Reflecting: The actual lessons with each individual class all turned out very differently. I did the lesson three times across a Friday. Our school has a 5 period day, and I delivered the lesson for Year 8 Class A in Period 1, Year 8 Class B in Period 4, and Year 9 Class A in Period 5.
  • Year 8 Class A: This went really well. The class was engaged for the entire short story and the majority of them finished the sheet. Some students struggled with certain parts of the sheet but I was able to simply flip the sheet over and let them pick an activity from the back - after listening to and watching 'August Heat' some students with additional learning needs were quite happy to express their learning visually or tell me stories of how it connected to other things.

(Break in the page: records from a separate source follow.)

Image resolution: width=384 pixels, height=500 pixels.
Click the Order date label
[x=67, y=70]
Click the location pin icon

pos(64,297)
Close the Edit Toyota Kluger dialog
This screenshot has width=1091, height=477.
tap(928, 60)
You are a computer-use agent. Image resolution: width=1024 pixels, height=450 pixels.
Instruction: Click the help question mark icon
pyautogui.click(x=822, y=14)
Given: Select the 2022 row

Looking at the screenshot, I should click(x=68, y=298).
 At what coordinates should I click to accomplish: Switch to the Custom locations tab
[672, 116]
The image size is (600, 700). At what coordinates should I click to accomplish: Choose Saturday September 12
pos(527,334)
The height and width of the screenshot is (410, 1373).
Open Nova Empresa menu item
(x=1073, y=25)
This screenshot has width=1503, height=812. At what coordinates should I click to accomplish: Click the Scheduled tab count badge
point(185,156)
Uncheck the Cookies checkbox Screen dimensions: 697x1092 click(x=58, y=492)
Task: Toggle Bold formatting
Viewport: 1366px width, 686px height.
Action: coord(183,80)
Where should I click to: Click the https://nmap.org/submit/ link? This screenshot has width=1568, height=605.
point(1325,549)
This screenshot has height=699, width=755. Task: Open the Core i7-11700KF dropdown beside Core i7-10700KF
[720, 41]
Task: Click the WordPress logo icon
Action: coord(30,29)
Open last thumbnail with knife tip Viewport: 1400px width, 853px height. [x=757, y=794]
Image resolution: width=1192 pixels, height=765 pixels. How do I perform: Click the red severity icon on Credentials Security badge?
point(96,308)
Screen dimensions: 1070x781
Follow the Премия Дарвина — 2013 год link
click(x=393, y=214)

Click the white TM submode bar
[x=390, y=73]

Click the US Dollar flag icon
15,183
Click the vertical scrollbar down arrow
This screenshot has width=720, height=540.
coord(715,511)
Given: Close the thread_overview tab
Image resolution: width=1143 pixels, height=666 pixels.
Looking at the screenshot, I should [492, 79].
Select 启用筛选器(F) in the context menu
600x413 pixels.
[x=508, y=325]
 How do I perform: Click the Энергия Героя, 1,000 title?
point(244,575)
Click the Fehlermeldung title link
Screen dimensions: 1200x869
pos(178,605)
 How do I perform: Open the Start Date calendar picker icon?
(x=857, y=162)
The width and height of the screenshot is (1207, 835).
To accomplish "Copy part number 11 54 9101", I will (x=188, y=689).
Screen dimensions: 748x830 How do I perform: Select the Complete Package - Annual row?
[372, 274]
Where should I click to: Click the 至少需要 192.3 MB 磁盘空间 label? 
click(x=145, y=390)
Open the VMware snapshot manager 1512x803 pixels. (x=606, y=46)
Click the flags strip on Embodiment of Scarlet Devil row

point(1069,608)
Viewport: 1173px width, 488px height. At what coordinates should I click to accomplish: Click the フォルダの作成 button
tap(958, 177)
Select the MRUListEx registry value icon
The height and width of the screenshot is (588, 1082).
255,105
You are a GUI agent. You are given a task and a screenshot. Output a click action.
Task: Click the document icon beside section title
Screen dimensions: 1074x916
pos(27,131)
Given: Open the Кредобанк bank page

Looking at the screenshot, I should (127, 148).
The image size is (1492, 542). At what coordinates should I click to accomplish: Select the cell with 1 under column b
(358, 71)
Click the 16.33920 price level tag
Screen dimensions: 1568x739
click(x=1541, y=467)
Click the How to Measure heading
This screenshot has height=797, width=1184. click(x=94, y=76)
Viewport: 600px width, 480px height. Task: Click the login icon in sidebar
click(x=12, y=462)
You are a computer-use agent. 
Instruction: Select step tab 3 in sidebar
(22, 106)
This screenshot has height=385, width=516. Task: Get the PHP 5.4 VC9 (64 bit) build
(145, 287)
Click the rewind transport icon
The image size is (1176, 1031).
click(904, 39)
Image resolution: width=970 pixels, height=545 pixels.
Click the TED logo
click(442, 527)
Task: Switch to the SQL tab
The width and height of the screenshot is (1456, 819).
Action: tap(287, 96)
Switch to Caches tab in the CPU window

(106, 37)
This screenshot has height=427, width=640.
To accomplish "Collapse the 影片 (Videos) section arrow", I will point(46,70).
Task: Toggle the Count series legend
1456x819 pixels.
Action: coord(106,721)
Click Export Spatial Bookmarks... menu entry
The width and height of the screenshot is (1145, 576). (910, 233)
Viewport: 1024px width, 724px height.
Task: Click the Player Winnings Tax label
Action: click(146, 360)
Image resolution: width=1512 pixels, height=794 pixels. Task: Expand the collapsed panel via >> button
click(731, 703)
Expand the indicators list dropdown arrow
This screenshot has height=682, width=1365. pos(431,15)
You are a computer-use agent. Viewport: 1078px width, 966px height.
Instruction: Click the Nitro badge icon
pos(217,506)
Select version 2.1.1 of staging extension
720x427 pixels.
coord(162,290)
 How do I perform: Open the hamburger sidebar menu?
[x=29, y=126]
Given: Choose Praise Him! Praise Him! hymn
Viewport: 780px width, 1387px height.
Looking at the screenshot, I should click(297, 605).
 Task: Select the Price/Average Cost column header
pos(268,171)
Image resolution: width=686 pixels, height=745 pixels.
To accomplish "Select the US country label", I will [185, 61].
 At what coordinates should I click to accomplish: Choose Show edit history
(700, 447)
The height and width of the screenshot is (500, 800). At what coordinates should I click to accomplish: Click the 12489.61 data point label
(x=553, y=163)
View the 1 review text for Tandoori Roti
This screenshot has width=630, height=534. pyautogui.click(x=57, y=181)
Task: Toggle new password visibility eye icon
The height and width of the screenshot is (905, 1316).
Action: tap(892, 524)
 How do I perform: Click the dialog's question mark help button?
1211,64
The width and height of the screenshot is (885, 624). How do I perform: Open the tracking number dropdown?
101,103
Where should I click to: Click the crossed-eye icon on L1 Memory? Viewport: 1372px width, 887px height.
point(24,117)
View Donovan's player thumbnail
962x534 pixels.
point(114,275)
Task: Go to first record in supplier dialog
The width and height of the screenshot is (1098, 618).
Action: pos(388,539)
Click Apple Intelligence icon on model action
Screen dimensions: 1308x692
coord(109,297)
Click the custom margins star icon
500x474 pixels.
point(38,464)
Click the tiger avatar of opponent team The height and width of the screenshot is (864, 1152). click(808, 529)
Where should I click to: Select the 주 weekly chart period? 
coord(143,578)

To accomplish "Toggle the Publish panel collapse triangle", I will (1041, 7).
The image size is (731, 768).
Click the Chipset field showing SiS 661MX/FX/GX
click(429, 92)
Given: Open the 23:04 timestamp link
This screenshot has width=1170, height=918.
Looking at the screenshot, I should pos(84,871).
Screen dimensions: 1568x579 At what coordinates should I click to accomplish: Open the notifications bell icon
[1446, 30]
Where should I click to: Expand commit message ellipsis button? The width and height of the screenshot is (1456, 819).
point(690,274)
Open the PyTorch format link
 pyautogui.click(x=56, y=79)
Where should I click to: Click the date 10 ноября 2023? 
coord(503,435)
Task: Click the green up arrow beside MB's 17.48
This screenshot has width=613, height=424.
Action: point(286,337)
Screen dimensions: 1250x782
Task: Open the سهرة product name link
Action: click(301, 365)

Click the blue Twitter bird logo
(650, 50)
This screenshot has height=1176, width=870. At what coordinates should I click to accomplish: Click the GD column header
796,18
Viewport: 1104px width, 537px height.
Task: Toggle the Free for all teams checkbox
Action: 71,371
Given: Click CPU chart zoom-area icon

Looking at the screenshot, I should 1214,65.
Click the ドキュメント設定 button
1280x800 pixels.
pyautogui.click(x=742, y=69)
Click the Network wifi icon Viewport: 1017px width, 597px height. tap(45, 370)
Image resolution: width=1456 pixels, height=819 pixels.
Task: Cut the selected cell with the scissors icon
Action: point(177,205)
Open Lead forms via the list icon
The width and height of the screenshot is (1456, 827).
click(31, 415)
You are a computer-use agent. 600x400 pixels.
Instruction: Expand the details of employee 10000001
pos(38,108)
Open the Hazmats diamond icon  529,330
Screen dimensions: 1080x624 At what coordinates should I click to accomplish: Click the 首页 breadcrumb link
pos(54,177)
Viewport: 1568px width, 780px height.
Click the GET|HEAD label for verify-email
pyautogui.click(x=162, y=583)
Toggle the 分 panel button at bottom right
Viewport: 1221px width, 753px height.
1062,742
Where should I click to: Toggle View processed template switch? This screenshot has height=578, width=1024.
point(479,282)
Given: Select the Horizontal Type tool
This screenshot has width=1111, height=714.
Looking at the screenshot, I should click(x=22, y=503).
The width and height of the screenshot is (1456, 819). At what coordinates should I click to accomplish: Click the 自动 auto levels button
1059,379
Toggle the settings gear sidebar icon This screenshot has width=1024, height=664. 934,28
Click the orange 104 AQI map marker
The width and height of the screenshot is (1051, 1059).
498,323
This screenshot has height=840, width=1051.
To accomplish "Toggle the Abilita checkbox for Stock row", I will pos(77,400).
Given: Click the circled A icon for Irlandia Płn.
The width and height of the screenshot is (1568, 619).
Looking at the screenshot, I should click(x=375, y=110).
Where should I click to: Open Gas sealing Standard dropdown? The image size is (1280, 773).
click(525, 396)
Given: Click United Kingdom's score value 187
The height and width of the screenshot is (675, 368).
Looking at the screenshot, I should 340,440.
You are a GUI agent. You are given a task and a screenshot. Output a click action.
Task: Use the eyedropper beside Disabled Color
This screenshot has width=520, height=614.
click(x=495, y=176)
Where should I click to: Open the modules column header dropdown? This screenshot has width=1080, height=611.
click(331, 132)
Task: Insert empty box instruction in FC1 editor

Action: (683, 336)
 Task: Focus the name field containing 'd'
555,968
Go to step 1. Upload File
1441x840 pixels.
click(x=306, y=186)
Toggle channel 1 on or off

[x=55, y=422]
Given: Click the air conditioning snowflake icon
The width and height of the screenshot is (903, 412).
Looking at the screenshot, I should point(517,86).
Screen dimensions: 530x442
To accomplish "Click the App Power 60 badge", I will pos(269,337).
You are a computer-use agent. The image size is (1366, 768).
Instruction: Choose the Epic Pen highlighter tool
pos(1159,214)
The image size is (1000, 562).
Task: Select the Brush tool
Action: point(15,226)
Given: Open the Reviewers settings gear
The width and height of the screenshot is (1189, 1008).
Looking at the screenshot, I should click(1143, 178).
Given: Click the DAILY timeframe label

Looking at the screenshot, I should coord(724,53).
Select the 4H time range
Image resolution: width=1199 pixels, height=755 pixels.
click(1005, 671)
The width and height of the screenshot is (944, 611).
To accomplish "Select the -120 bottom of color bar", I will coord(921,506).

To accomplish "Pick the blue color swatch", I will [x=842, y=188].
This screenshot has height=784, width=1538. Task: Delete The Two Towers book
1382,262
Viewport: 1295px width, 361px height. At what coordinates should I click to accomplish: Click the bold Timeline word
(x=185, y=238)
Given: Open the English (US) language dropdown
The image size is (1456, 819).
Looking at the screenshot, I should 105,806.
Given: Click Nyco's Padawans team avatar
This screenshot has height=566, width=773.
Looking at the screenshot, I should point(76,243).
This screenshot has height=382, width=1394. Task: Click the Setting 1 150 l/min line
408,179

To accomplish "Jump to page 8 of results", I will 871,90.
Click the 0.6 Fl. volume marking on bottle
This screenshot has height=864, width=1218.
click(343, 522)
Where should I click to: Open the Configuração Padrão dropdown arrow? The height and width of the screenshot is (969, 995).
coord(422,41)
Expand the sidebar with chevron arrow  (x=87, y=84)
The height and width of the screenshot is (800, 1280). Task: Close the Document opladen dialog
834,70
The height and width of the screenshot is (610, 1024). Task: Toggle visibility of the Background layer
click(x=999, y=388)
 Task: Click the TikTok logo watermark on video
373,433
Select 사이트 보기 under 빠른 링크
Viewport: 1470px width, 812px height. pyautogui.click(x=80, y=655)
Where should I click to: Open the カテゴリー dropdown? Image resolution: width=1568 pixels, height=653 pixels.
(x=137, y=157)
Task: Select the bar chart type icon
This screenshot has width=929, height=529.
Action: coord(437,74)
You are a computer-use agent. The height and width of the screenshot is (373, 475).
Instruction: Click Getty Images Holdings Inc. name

  • Year 8 Class B: Even though they're both Year 8, this class is really quite different to Class A as it contains a whole range of students with quite diverse learning needs. This class found it significantly more difficult to focus for the entirety of the story so I simply read up until the slide with no picture (this slide is needed to cover the visualisation activity) and told the class that was where it ended. The students who had no issues paying attention were still able to complete the sheet and came up with interesting ideas that demonstrated their comprehension. For the students who had struggled I was able to walk around to them, one by one, and explain whatever had confused them. The variety of activities on the sheet gave every student at least one entry point to show their comprehension. From this point on I just wandered the room, keeping students on task, clarifying information, and answering any questions students had.
  • Year 9 Class A: As per the law of diminishing returns, Year 9 were even less engaged than Year 8 Class B. This was last period on a Friday, and the class came in off the back of lunchtime, so I guess they were all ready to go home! Usually this particular period starts with a cascade of groaning requests, like, "It's last period Friday sir, can we do something fun?" (My response of "This is English, it's always fun" is not usually well-received) or "Can we just have a chill lesson?" (Response: "Nah bro"). I made the quick decision to follow the same approach I used with Year 8 Class B, opting to cut the PPT short at the halfway mark. Sheet completion was probably around the 20-30% mark, with another 40% at least doing half of it, and the remaining 20-30% of the class still doing at least one activity after the reading portion. Not ideal, but better than the last Friday Period 5 I'd had with them.   
In hindsight, I've decided that the lesson works fairly well and I'm sure I'll use it again next year. That said, the inability of two of the classes to focus through the entire PPT while the story was read to them isn't what I had hoped for. I knew that some of the students in Year 8 Class B in particular would find it quite challenging so it wasn't a surprise, but these things still need to be tried.

For the next lesson I did an entirely self-contained sheet with no whole class instruction and no PPT/board work. I figured this would be a better work-around for students unable to focus on teacher-talk for any amount of time. This turned out to work even better but more on that in a future blog.